CCCO, the primary composite endpoint, comprised of cardiovascular mortality, non-fatal acute MI, and hospitalization because of unstable angina, or for revascularization. Other important endpoints included RHR, blood pressure, and dosage of bisoprolol. Endpoint comparisons were made for patients based on their RHRs as follows: ≥75 beats/min (bpm) vs. <75 bpm; ≥70 bpm vs. <70 bpm; ≥65 bpm vs. <65 bpm; and ≥60 bpm vs. <60 bpm.
Patients with CAD and HTN who were given at least one dose of bisoprolol formed the intention to treat (ITT) set. In the ITT set, patients who continued with bisoprolol till end of the study formed the efficacy analysis (EA) set, which were assessed separately. Poison regression, logistic regression, Cox proportional hazard model, and multivariate regression were used for statistical testing.
Summary of Key Results
Of the 866 patients enrolled in the BISO-CAD study, 681 patients had comorbid HTN and were included in this analysis as the ITT set, of which 539 patients formed the EA set. In the ITT set, the mean age was 64 years and 69% of the participants were males, with a mean BMI of 25 and mean baseline systolic and diastolic blood pressures of 134 and 78, respectively, reflecting a good HTN control at baseline, which also persisted throughout the study.

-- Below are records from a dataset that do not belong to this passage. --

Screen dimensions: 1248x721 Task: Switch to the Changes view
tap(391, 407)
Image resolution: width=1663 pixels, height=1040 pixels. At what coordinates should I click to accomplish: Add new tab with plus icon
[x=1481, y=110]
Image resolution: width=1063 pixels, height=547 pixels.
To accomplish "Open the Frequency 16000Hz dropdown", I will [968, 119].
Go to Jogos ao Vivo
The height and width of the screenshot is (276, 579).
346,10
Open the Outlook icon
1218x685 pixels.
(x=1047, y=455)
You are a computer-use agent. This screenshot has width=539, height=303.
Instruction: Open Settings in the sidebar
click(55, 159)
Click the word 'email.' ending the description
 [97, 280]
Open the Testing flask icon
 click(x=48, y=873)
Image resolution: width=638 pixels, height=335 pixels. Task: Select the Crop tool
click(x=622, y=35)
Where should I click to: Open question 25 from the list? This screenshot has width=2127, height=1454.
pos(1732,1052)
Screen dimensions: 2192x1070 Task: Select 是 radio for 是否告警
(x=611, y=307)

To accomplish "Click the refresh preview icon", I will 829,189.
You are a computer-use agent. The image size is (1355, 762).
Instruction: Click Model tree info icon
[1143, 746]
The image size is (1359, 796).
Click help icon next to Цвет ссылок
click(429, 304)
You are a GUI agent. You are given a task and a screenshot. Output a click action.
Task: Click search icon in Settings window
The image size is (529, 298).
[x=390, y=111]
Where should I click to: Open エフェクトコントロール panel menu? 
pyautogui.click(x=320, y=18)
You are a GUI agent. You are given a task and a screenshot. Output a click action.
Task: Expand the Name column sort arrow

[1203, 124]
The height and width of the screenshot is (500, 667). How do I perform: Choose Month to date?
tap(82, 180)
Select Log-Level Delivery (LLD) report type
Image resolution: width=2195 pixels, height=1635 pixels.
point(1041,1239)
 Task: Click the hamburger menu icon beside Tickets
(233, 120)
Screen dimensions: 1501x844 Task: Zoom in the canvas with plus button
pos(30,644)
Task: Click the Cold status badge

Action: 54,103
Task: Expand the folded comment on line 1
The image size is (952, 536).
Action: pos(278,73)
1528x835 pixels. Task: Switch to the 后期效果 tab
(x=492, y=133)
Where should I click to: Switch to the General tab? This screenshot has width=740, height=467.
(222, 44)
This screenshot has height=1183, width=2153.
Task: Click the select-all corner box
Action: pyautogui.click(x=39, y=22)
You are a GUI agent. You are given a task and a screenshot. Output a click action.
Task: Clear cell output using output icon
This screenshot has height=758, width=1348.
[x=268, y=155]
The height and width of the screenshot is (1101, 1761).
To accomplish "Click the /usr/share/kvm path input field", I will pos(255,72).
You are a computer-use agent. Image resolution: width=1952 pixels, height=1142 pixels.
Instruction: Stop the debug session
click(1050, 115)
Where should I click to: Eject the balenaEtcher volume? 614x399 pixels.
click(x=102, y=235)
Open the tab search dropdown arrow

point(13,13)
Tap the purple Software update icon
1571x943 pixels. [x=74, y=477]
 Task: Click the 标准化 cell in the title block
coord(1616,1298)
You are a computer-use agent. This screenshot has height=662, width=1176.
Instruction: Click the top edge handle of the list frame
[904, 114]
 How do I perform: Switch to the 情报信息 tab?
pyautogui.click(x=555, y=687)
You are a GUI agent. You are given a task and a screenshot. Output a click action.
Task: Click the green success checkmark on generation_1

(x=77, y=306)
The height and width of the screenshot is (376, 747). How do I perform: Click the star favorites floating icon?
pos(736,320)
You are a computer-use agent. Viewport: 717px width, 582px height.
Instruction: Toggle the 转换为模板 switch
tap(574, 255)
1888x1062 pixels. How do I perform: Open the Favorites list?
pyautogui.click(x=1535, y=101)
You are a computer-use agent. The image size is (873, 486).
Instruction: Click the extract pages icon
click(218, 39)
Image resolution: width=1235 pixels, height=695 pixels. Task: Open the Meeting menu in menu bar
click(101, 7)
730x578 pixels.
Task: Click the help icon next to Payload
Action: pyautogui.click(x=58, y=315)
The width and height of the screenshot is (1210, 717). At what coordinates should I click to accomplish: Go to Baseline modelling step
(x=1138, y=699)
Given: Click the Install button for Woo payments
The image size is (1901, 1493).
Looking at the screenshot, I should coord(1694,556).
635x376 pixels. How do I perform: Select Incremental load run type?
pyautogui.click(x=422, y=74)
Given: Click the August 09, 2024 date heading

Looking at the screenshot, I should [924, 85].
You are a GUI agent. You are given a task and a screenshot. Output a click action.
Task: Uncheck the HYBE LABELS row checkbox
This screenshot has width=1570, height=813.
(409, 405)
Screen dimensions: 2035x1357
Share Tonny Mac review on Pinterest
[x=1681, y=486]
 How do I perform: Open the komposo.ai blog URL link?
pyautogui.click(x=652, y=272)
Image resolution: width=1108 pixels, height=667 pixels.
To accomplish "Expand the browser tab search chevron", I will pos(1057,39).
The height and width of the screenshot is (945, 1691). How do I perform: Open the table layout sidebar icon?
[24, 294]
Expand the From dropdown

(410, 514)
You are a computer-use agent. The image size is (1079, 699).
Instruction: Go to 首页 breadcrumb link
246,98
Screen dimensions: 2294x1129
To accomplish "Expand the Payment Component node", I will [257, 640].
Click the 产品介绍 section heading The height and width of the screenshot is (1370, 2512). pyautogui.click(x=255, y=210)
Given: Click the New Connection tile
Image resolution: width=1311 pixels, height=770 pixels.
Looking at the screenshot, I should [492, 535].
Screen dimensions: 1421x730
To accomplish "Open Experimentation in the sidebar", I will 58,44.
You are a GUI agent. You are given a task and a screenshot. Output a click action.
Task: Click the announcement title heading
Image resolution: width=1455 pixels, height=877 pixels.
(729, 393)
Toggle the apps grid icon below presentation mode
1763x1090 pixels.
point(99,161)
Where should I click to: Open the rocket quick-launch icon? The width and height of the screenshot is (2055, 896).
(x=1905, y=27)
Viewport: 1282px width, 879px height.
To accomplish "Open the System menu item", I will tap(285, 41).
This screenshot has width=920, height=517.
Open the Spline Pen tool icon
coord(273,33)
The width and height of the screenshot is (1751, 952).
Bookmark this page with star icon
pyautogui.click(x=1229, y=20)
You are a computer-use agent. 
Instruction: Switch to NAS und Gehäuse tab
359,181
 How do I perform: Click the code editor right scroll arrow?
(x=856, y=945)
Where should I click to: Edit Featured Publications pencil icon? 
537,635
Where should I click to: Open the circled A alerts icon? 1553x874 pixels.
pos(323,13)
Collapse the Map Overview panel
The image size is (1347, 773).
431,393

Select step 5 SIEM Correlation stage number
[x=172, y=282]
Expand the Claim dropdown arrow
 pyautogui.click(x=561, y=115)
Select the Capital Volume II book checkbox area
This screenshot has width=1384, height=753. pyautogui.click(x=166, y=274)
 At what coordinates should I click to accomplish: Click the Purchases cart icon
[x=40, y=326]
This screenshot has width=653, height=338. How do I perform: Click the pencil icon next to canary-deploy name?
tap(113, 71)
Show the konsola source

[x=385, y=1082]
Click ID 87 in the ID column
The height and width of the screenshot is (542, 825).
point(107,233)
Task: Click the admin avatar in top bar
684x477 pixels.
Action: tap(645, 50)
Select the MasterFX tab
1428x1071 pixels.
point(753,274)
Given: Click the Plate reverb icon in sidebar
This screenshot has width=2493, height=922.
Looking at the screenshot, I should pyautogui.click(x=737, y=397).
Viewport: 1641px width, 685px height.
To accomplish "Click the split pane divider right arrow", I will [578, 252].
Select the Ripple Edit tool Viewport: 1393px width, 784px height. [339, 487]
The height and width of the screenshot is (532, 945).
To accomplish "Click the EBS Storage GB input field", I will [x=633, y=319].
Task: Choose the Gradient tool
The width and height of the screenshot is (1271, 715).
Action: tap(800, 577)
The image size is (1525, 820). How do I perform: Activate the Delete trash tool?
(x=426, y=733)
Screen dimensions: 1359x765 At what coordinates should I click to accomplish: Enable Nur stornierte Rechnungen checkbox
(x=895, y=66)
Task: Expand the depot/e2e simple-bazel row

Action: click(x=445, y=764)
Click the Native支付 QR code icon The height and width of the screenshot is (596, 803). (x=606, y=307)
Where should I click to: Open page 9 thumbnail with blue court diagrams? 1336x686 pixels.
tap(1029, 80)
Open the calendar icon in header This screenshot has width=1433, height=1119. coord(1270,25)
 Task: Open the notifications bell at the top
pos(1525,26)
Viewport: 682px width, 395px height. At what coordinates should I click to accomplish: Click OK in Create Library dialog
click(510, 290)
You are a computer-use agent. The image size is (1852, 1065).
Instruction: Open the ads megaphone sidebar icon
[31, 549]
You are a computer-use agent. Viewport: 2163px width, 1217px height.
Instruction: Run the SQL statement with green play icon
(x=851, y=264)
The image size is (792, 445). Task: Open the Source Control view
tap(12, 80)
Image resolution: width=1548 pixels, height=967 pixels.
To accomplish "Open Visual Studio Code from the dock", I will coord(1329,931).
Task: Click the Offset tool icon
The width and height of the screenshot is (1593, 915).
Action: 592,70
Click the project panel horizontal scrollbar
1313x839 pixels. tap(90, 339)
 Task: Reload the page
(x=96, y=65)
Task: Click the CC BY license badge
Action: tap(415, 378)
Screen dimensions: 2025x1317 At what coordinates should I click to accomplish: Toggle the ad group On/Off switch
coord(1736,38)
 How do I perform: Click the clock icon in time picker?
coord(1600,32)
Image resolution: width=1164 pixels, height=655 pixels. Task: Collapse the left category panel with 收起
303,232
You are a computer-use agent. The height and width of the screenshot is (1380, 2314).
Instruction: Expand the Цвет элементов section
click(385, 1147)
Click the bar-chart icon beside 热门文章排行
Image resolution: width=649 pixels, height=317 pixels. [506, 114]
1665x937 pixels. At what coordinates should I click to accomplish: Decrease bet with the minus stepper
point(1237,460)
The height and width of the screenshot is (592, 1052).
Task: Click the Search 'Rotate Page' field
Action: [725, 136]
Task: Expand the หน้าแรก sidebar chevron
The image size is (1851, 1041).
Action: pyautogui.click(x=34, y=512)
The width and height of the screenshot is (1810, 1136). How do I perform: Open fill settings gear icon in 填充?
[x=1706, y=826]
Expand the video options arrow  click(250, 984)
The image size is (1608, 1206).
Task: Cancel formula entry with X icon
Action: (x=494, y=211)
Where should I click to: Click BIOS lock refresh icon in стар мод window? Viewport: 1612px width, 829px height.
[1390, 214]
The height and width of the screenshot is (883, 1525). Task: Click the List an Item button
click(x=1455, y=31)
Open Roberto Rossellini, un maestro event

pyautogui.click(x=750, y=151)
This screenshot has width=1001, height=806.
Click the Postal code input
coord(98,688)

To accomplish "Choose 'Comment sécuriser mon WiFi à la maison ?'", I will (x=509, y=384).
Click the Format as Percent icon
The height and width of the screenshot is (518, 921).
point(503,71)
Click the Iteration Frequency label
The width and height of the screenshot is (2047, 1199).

The 2.5 mg/day and 5 mg/day were the most commonly used dosages (43.9% and 40.1%, respectively) in this study. Furthermore, a total of 84.1% patients and 95% patients received bisoprolol for ≥12 months in the ITT set and EA set, respectively.
This analysis revealed that bisoprolol administration reduced the RHR in both ITT and EA sets by an average of 6-7 bpm at six months, which also persisted throughout the study. However, there was no significant change in the systolic and diastolic blood pressures over the study duration (Figure 1).
Figure 1. No Significant Effect of Bisoprolol on Blood Pressure (A). Reduction in Resting Heart Rate With Bisoprolol (B).
Regarding the association of the change in RHR with CCCO events, the analysis revealed that the CCCO events increased significantly as the heart rate increased. For instance, the CCCO events in ≥60 bpm group (n = 646) and <60 bpm group (n = 35) were recorded to be 41 events and one event, respectively (estimate: 0.80; SE: 1.01; 95% CI: 1.19, 2.78) in the ITT set. Similar trends were noted across other RHR-based groups in both ITT and EA sets. This association of RHR with CCCO was further observed in the multivariate analysis, in which patients with RHR between 70 and 74 showed an adjusted odds ratio of 4.34 (95% CI: 1.19, 15.89; P = 0.03).
Conclusion
This analysis revealed that, in patients with CAD and well-controlled HTN at baseline, bisoprolol effectively reduced RHR and improved CCCOs, independent of its effect on blood pressure.
References
Chen YD, Yang XC, Pham VN, et al. Resting heart rate control and prognosis in coronary artery disease patients with hypertension previously treated with bisoprolol: a sub-group analysis of the BISO-CAD study. Chin Med J (Engl). 2020;133(10):1155-1165.